When U.S. shale started to crash in 2015 and the early part of 2016 (phase two), the supply losses from the U.S. added the equivalent of $12 per barrel back to Brent. But again, the poor economic performance and weaker demand – despite lower oil prices – took off a whopping $20 per barrel from Brent (there are other factors moving prices up or down, but supply shocks and demand growth are paramount).
To be sure, OPEC and its non-OPEC partners agreed to remove upwards of 1.8 million barrels per day of supply off of the market in late 2016 (phase 3), but initially, at least, the fundamentals did not reflect this fact. Member countries ramped up output just ahead of the start of the deal at the end of 2016, flooding the market just ahead of the cuts. The price increases, then, were the result of speculation in anticipation of the cuts. Brent posted losses when the speculative euphoria wore off. Higher U.S. shale and poor OPEC compliance resulted in a loss of $5 per barrel over this period, which is notable because strong demand had the effect of adding $6 per barrel over the same timeframe.
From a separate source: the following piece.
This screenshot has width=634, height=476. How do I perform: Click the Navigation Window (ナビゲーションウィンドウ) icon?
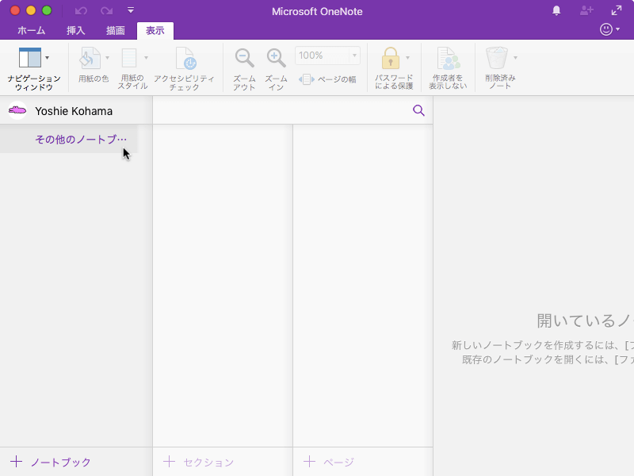pos(29,59)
Again, a demand story.
Finally, in phase four (mid-2017 to present), the supply picture has been muddled because much higher OPEC compliance has been occurring at a time when U.S. shale was ramping up. OIES estimates that shale growth probably depressed prices by $4 per barrel in 2017, while higher OPEC compliance added $1 per barrel in the second half of the year. In the first half of the year, the OPEC cuts had very little effect because of poor compliance and front-loaded growth.
OPEC and shale somewhat offset each other in 2017. But the crucial message from the OIES report finds that in 2017, soaring global demand, coming on the back of a strong economic expansion (3.7 percent GDP growth), adding roughly $12 per barrel to the price of Brent crude.
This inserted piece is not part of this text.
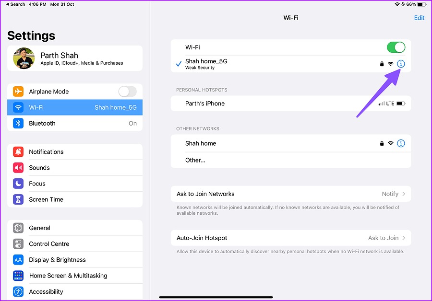Expand Auto-Join Hotspot options
This screenshot has height=301, width=432.
(290, 238)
OIES says the “success” of OPEC’s strategy “has been largely demand-driven, as was the ‘failure’ of its previous high-output strategy during the 2015-2016 cycle.”
In other words, OPEC’s effort to flood the market in 2015 and 2016 helped knock back U.S. shale, but it occurred at a time when the global economy sputtered, and the “bad timing” led to a crash in prices. Meanwhile, while OPEC took barrels off of the market last year, significant price gains had more to do with the strong economy.
This isn’t just a bit of interesting history – it offers lessons going forward for OPEC as it considers its options. “A key factor that should be shaping the current OPEC oil policy is the expected strength of global demand growth,” OIES wrote. “Oil prices in 2018 more sensitive to the downside to a downward revision of global demand growth rather than an equivalent upward revision of US shale supply growth.”
OIES estimates an unexpectedly weak economy, for instance, could drag oil down by $5 per barrel while an unexpectedly strong increase in shale supply would only push prices down by $2.50.
Practically speaking, then, the prospect of a trade war should loom larger than one might think for OPEC because it could endanger GDP growth. To compensate for a weak economy, OPEC would need to cut an additional 1 mb/d, according to OIES, while to compensate for surging shale, OPEC would only need to cut 0.5 mb/d to have the same price effect.
Obviously, for OPEC, strong demand is desirable. It would allow the group to keep the cuts in place for as long as it wants and then phase them out. However, OIES says that if global demand surprises to the downside, “OPEC choices become very stark: OPEC could either decide to cut output or shift towards a higher output strategy. Both choices carry hefty risks reflecting delicate situation that OPEC finds itself in.”